Work item: Exactly and only the lines from the one with "1456x819 pixels." through the last line of the records need to be set down; please skip the pictures.

Source material:
________

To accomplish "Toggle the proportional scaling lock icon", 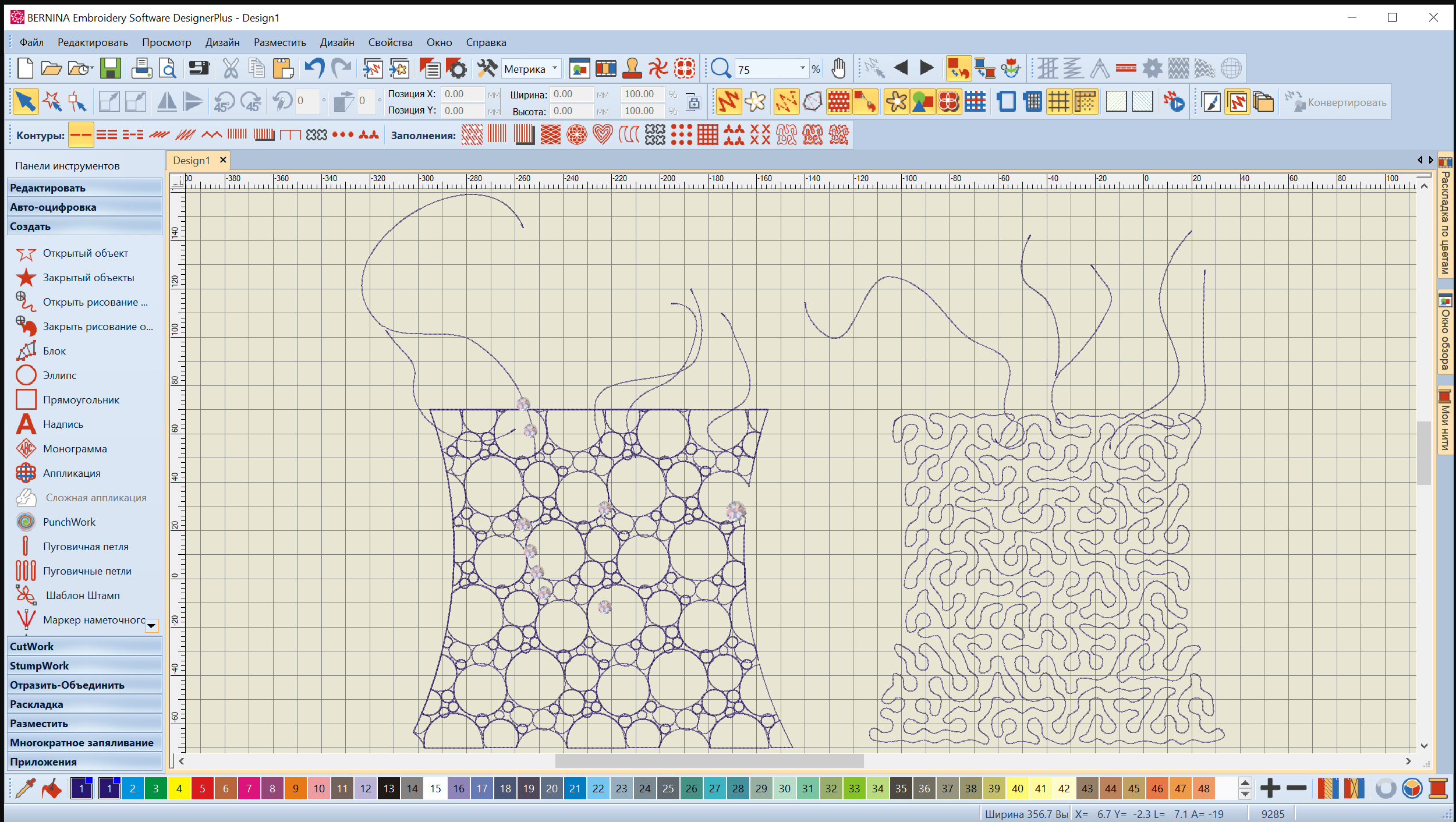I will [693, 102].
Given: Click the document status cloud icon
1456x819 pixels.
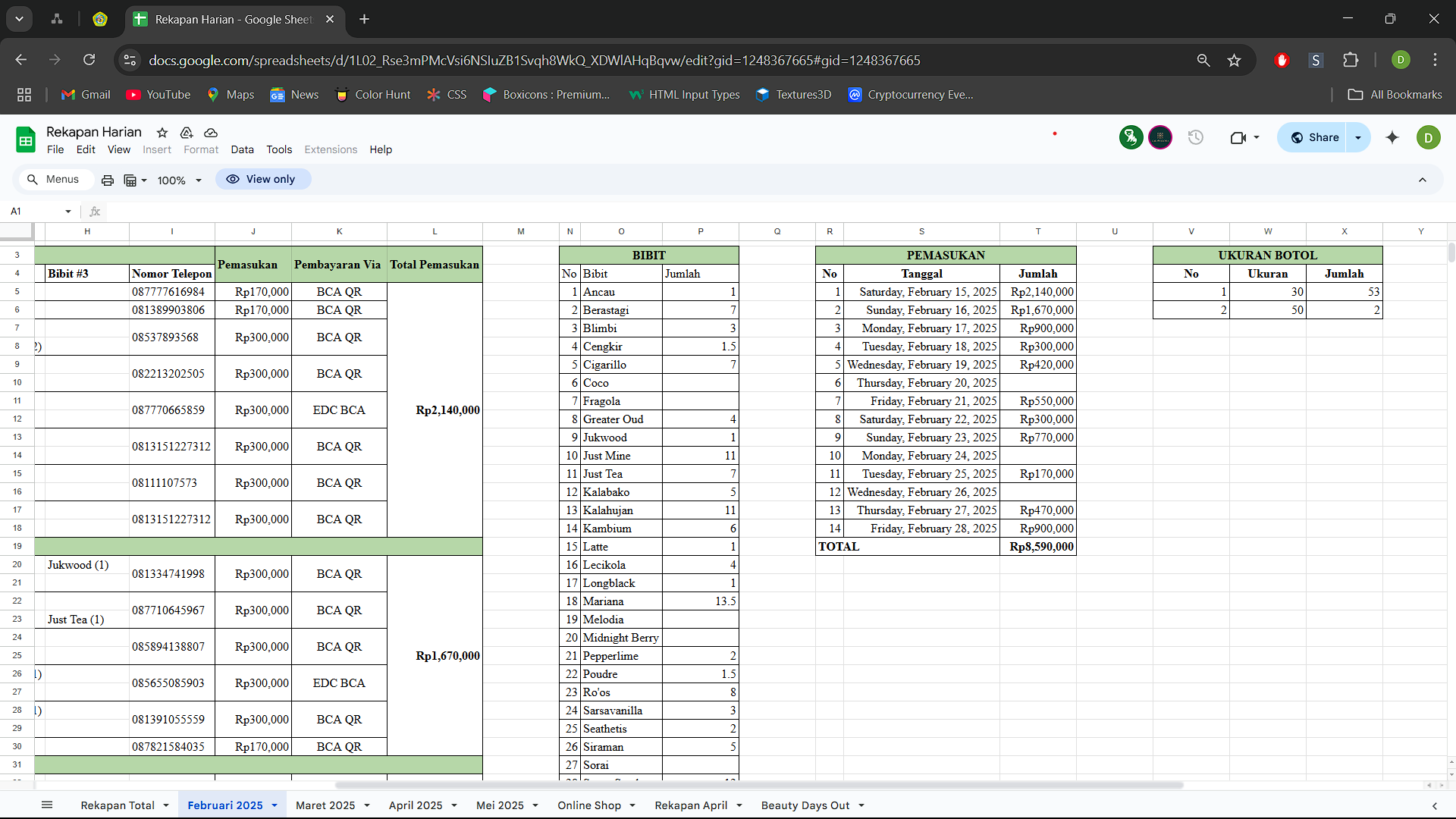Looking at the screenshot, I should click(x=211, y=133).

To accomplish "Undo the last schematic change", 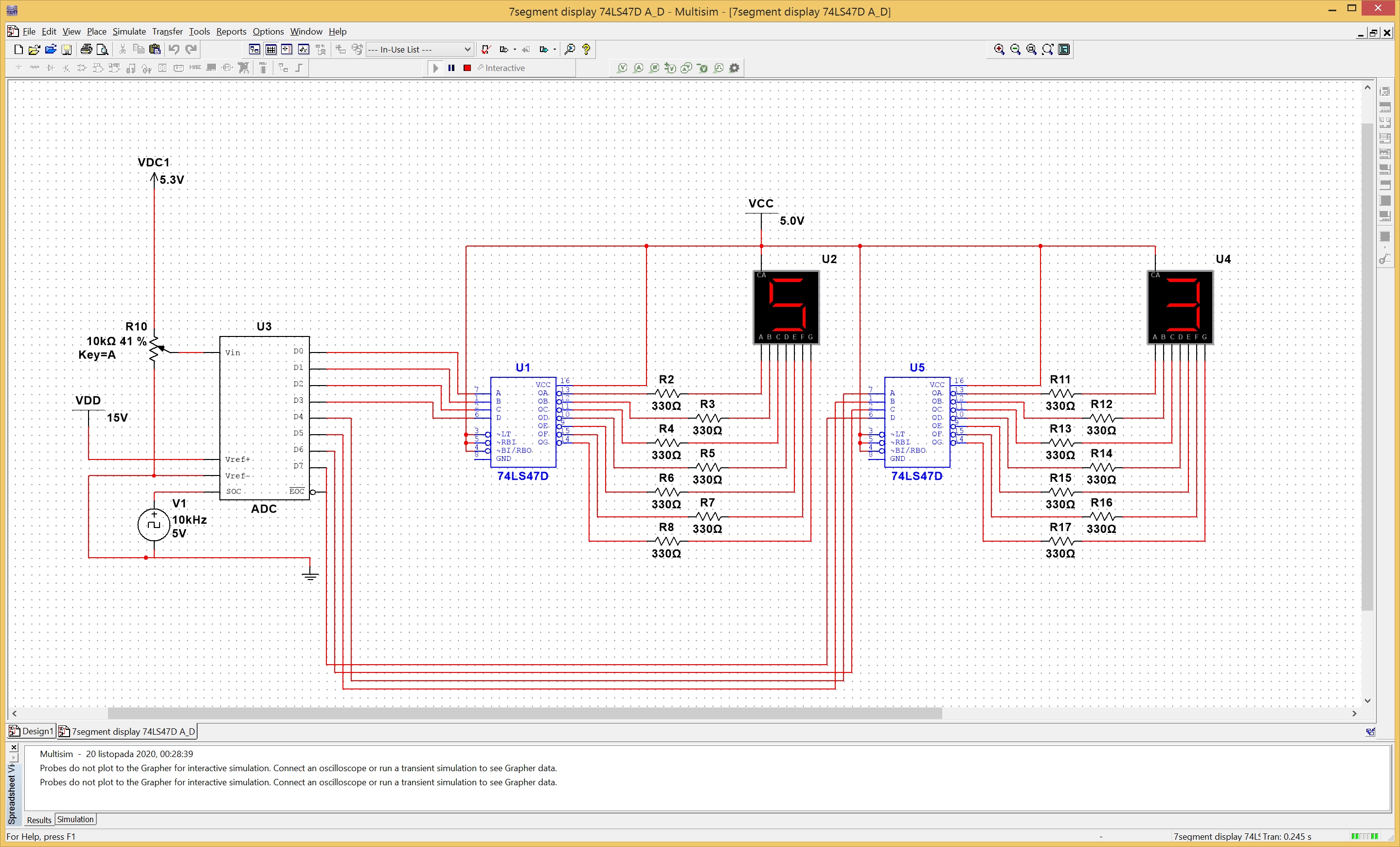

________

Response for this exercise:
1456x819 pixels.
Looking at the screenshot, I should click(x=211, y=133).

To accomplish "Undo the last schematic change", 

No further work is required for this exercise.